The further to the left or the right you move, the more your lens on life distorts.

Thursday, March 17, 2011

Stagflation

Many of us in the Center feared that an unfocused $800 billion stimulus tied to unrestrained Federal spending would lead to a dangerous inflationary spiral. It appears that our fears were justified and that 70s era “stagflation” may become a reality.

Investor’s Business Daily reports:
Put simply, wholesale prices, often a trigger for consumer price rises, have taken off. In February, they rose at a 8% year-over-year rate.

Some 75% of that gain was due to surging prices for food and energy. Food prices today are the highest on record, rising at double-digit rates (see chart). Meanwhile, gasoline tests the $4-a-gallon level, the dollar is weakening and gold is near its all-time high.

At this pace, prices for the basics used by businesses will double in less than a decade, pushing millions of Americans down the economic ladder as they struggle to keep up.

Why is this happening?

It starts with a government spending way beyond its means, producing a $1.6 trillion deficit this year and $1 trillion-plus deficits through 2020. Since 2008, federal spending has surged 28% to a forecast $3.8 trillion this year. Thanks to the slow economy, tax revenues have lagged.

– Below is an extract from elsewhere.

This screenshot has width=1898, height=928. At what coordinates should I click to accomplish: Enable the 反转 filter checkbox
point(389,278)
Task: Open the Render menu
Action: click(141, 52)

By buying hundreds of billions in U.S. Treasury debt, the Fed has helped the Democrat-led Congress hike spending to record levels over the past three years. It did so with a "Quantitative Easing" program under which the Fed has snapped up $1.7 trillion of government-issued debts, creating money out of thin air.

No doubt about it: The Fed has sown the seeds of inflation not just here, but around the world.

What remains truly astounding is that the President and the Democratic leadership in Congress appear unconcerned about Federal spending and deficits. Worse, they’re fighting efforts to implement even modest spending cuts and are stonewalling any attempt at making significant deficit recommendations of their own. The President’s hands-off approach to deficit reduction is a very troubling (and cynical) example of a lack of leadership.

There comes a time when strident application of a fantasy ideology becomes dangerous to the future of the nation. We’re there.

The problem is that children have trouble distinguishing reality from fantasy. It appears that we’re being lead by children, and that the few adults in the room are powerless to act aggressively to correct the impending crisis.